Cosa sappiamo, oggi, della depressione? Quello che a grandi linee si legge su Google: che ne soffre un numero enorme di persone, che si può tenere sotto controllo con farmaci e psicoterapia. Quanti sanno cosa è davvero, però? Toby, a causa di un’infanzia non spensierata e di un brutto divorzio, ha trascorso interi periodi della sua vita bloccato a letto e incapace di reagire. Ha sperimentato gli aspetti più bui e spaventosi della patologia e forse non ne uscirà mai completamente. Trasporre sullo schermo il tema dei disturbi mentali è un’impresa delicata ma, in questo caso, andata a segno (pensate all’episodio 3×05, Toby). Ci ricorda che chi appare più energico e solare, spesso cela un animo tormentato. Soffermarsi un po’ di più su una condizione certamente dolorosa da vedere, ma ancor più da vivere, avrebbe fatto sentire meno solo chi conosce bene quella oscura realtà fatta di silenzi, abbandono e isolamento. Non meno importante, avrebbe anche accresciuto la consapevolezza di chi prova come può a star vicino a chi soffre di depressione.

Parliamo ora del vincitore indiscusso di questo breve excursus; la cintura nera del mainagioia di This is Us: Miguel Riva (Jon Huertas). Non si discute: tutti abbiamo trasalito di orrore quando, nella prima stagione, abbiamo visto Rebecca al suo fianco e capito che i due erano convolati a nozze (…e non conoscevamo ancora la parte peggiore). Miguel ha sposato la moglie del suo migliore amico! Chi non ha pensato che fosse proprio come quel tale di cui parlava Confucio, che si siede sulla riva del fiume e aspetta che passi il cadavere del suo nemico? Non possiamo negare nemmeno che, col procedere della storia, più dettagli apprendiamo sul suo conto, più lo rivalutiamo. Il difficile divorzio, i figli che lo frequentano a malapena e le difficoltà nel farsi accettare da quel circolo elitario che è la famiglia Pearson sono solo alcuni dei motivi della nostra empatia.
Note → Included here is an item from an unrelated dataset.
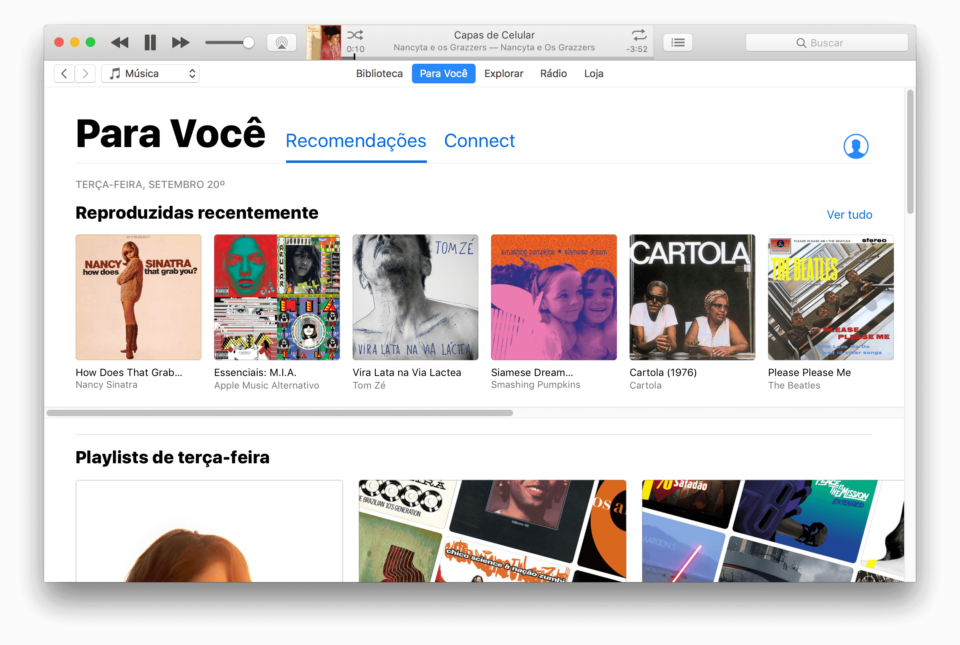Rewind to the previous track
This screenshot has width=960, height=645.
119,42
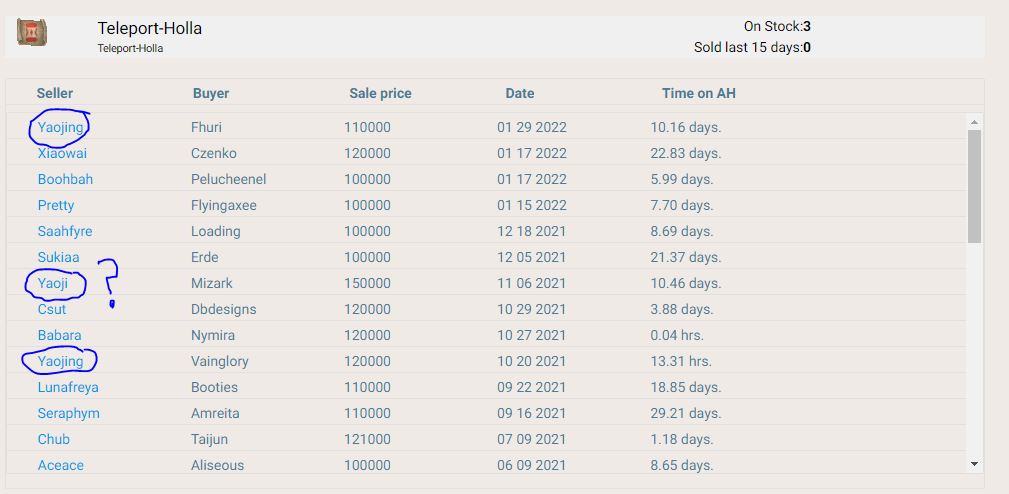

Miguel si fa onore in tante occasioni, sia mentre Jack è ancora in vita che dopo la sua tragica scomparsa. I secondi fini che gli abbiamo ingiustamente attribuito sono ufficialmente frutto della nostra malafede. Lui ha sempre agito spinto dalla lealtà verso Jack e dall’affetto per Rebecca e i suoi tre figli. Così abbiamo iniziato a provare dispiacere, persino disappunto, quando Randall (Sterling K. Brown) finge di non far caso alla sua presenza o Kevin ha con lui un comportamento passivo-aggressivo. E quando, finalmente, la piccola Annie lo abbraccia e lo chiama ‘nonno’ con gioiosa spontaneità – non mentite – sapevate esattamente cosa Miguel stava provando!

Dobbiamo ancora scoprire molto sulla sua storyline. Come è iniziata la relazione sentimentale con Rebecca? Perché, apparentemente, non c’è traccia di lui al capezzale di quest’ultima, dove invece vediamo Nicky (Griffin Dunne)? Una cosa è certa: Miguel ha ancora tanto da dire e se inizialmente, ingannati dalla scrittura, lo abbiamo liquidato frettolosamente come scialbo antagonista, è stato semplicemente essendo se stesso che ci ha conquistati.